* begin Data to process *

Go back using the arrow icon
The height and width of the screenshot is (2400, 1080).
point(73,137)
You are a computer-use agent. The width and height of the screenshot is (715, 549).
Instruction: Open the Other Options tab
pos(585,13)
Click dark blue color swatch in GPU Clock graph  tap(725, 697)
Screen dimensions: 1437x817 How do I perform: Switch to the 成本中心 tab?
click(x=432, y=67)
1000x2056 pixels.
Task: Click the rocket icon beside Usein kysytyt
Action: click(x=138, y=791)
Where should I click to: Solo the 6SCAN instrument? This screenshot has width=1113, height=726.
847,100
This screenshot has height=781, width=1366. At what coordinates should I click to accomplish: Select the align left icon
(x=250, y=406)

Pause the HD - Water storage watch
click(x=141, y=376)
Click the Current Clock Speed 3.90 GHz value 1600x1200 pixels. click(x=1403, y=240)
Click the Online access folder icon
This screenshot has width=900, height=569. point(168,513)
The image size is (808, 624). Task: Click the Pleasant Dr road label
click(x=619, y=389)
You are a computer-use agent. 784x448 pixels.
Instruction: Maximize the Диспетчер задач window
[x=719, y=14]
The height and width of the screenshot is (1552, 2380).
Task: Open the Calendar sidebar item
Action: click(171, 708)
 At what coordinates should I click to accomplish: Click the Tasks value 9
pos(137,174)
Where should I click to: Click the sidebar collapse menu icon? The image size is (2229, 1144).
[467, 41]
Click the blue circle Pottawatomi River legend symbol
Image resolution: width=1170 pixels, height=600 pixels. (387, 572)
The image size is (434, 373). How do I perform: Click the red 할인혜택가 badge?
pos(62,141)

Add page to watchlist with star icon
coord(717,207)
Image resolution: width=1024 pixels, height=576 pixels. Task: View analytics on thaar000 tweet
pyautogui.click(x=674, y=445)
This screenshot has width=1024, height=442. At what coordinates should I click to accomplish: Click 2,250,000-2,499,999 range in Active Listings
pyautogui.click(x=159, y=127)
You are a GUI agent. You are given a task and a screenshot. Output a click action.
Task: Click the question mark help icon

* end Data to process *

**Work to do**
Copy out every one of the items above word for word, leaving nothing out and changing nothing.

**Exercise response**
Go back using the arrow icon
The height and width of the screenshot is (2400, 1080).
point(73,137)
You are a computer-use agent. The width and height of the screenshot is (715, 549).
Instruction: Open the Other Options tab
pos(585,13)
Click dark blue color swatch in GPU Clock graph  tap(725, 697)
Screen dimensions: 1437x817 How do I perform: Switch to the 成本中心 tab?
click(x=432, y=67)
1000x2056 pixels.
Task: Click the rocket icon beside Usein kysytyt
Action: click(x=138, y=791)
Where should I click to: Solo the 6SCAN instrument? This screenshot has width=1113, height=726.
847,100
This screenshot has height=781, width=1366. At what coordinates should I click to accomplish: Select the align left icon
(x=250, y=406)

Pause the HD - Water storage watch
click(x=141, y=376)
Click the Current Clock Speed 3.90 GHz value 1600x1200 pixels. click(x=1403, y=240)
Click the Online access folder icon
This screenshot has width=900, height=569. point(168,513)
The image size is (808, 624). Task: Click the Pleasant Dr road label
click(x=619, y=389)
You are a computer-use agent. 784x448 pixels.
Instruction: Maximize the Диспетчер задач window
[x=719, y=14]
The height and width of the screenshot is (1552, 2380).
Task: Open the Calendar sidebar item
Action: click(171, 708)
 At what coordinates should I click to accomplish: Click the Tasks value 9
pos(137,174)
Where should I click to: Click the sidebar collapse menu icon? The image size is (2229, 1144).
[467, 41]
Click the blue circle Pottawatomi River legend symbol
Image resolution: width=1170 pixels, height=600 pixels. (387, 572)
The image size is (434, 373). How do I perform: Click the red 할인혜택가 badge?
pos(62,141)

Add page to watchlist with star icon
coord(717,207)
Image resolution: width=1024 pixels, height=576 pixels. Task: View analytics on thaar000 tweet
pyautogui.click(x=674, y=445)
This screenshot has width=1024, height=442. At what coordinates should I click to accomplish: Click 2,250,000-2,499,999 range in Active Listings
pyautogui.click(x=159, y=127)
You are a GUI agent. You are given a task and a screenshot. Output a click action.
Task: Click the question mark help icon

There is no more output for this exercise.